It's like saying "I wonder how I can hope to have steak dinners with Safeway
charging such high prices for steaks."

 _That 's what they cost._ If you can afford it, _pay it._ If you can't, _don
't have steak dinners._ This is the market. It's not a special problem for you
that requires an intervention.

You aren't entitled to anyone's labor at any specific price.

If your business cannot be sustained unless certain people are coerced into
working a lower price, your business is not sustainable!

Anyway, in reality, the US healthcare industry has a massive and powerful
lobby, so it can exert a lot of control over markets through its purchased
representatives. For example, everyone in the country has to throw business
their way (for good or ill).

The healthcare industry isn't about to go belly up because engineers aren't
cheap enough. Maybe your job is hard because you have a small budget.
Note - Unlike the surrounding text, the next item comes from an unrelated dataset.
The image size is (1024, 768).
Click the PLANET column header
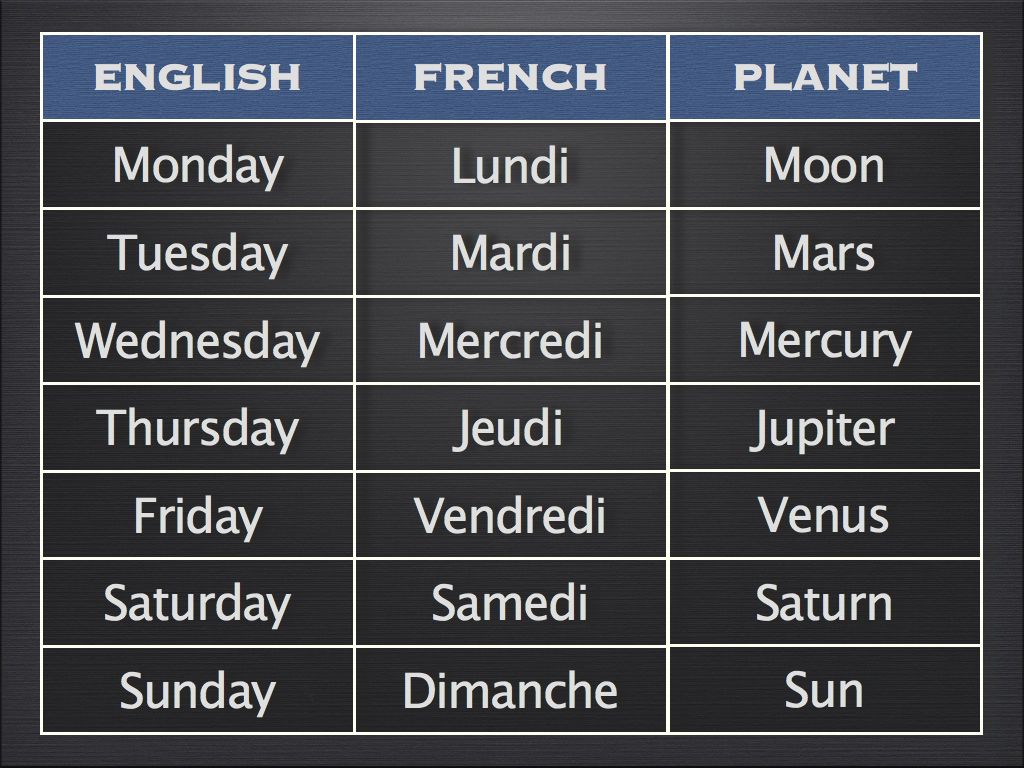pos(825,77)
So
sorry, but don't blame the candidates.

> At some point, even if you are doing work that really matters in a big way,
> you can't be stupid about your career and leave money on the table

You make an offer and because it's dodgy or not good enough, you have to
belittle people and call them stupid in the hopes that they will be insecure
and weak-willed enough to believe you and back down.

I guess this is one solution to the exorbitant expense of keeping people
happy: "Don't be stupid, baby. You can't live without me. You're nothing
without me."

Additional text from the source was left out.